Consistency of sleep is vital to heart health

The heart likes consistent sleep, according to some of the most recent research on sleep and heart health. In a study that followed older adults for five years, those with the most irregular sleep schedules were nearly twice as likely to develop heart disease as those with more regular sleep patterns.

It’s not known why going off a regular sleep schedule (with consistent bed and wake times) affects the heart, but sleep inconsistency may disturb the body’s circadian rhythms. Heart rate, blood pressure, and other cardiovascular functions vary with the time of day and may become disrupted by inconsistent sleep.

“Even going to sleep or waking up 60 minutes off your usual schedule from day to day could potentially impact the heart over time,” Aggarwal says.

Women suffer greater effects from lack of sleep

Women are at greater risk for poor sleep, in part because they’re likely to be caregivers of children or ill family members and get less sleep because of the extra demands on their time. Women are more susceptible than men to the negative effects of insufficient sleep, like inflammation, and are more likely to develop mental health disorders, which raise the risk of heart disease. Women of all ages and backgrounds can suffer poor health due to inadequate sleep, but Black and other non-Hispanic white women are at the greatest risk.

More research is required to understand and better treat sleep deprivation and its effects in women, but currently there are not enough women in clinical trials. Aggarwal is involved in a new initiative designed to empower women to contribute to health research, including research on sleep. The initiative, called Research Goes Red, is a collaboration with the AHA’s Go Red for Women campaign and Verily, a subsidiary of Google.

Sleepy teens become sleepy adults

Adolescent sleep disturbance predicts adult sleep disturbance. Over half of adolescents don’t get enough sleep on school nights.
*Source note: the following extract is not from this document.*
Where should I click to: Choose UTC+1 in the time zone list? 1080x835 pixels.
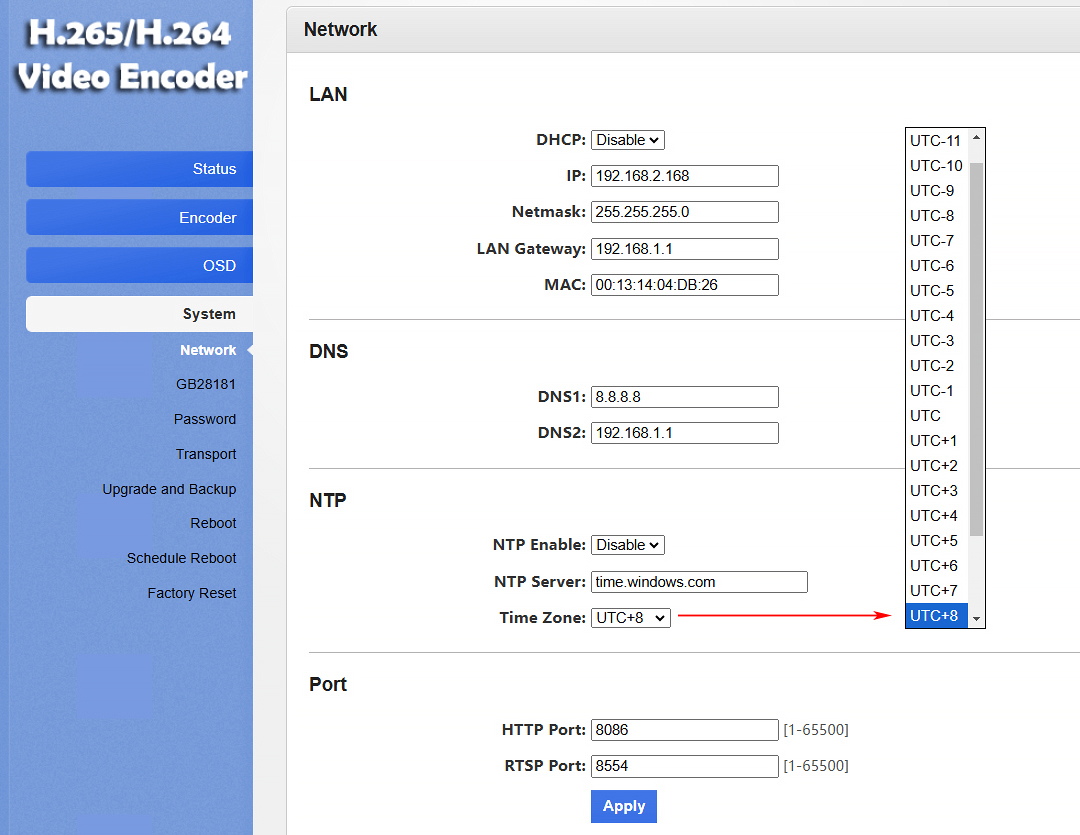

Studies show modifying sleep behavior between age 16 and 18 is beneficial to overall health as teens, and the healthy sleep patterns could carry over into adulthood.
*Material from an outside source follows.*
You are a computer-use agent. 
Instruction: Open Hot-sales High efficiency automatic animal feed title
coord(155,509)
During the teen years, arteries begin to accumulate plaque (it forms when cholesterol gets stuck there and can limit blood flow), and poor sleep could potentially accelerate this process.

It’s best to intervene early and get to the root cause of sleep problems in children and young adults, Aggarwal says. Look at the everyday factors. Up to three quarters of kids have a TV in their bedroom, which helps them procrastinate on sleep. Phones in the bedroom are another distraction. And blue light from all these electronic devices interrupts production of melatonin, which helps bring on sleep.
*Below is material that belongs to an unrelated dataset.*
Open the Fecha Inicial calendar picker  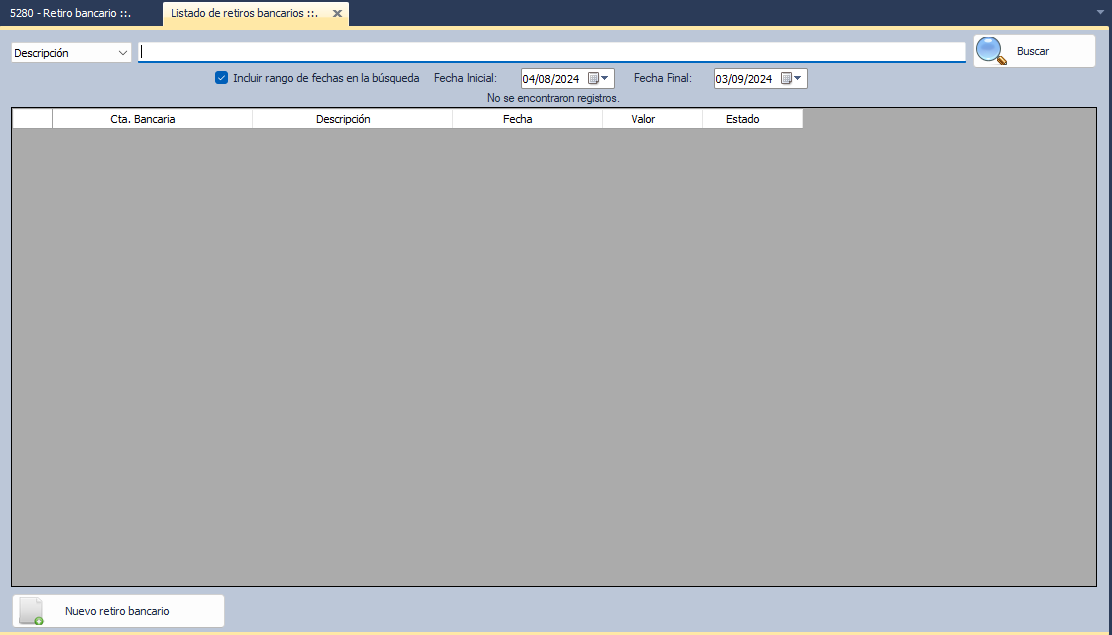click(599, 79)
Aggarwal is creating an educational program for high school students in Washington Heights to raise awareness of healthy sleep to prevent heart disease.

Ideal amount of sleep every day/night

10-16 hours (per 24 hours) for ages 5 and younger
9-12 hours for ages 6-12 years
8-10 hours for ages 13-18 years
7-9 hours for adults
How to avoid cardiovascular disease

Protecting cardiovascular health is an overall lifestyle.

Only 1 in 5 adults consistently meet all 8 recommendations of the AHA checklist, but Aggarwal says even meeting some is beneficial: “Think about small things you can improve, mentally and physically, and do the best you can to improve each factor. And keep at it every day. Healthy habits have a cumulative effect over time.”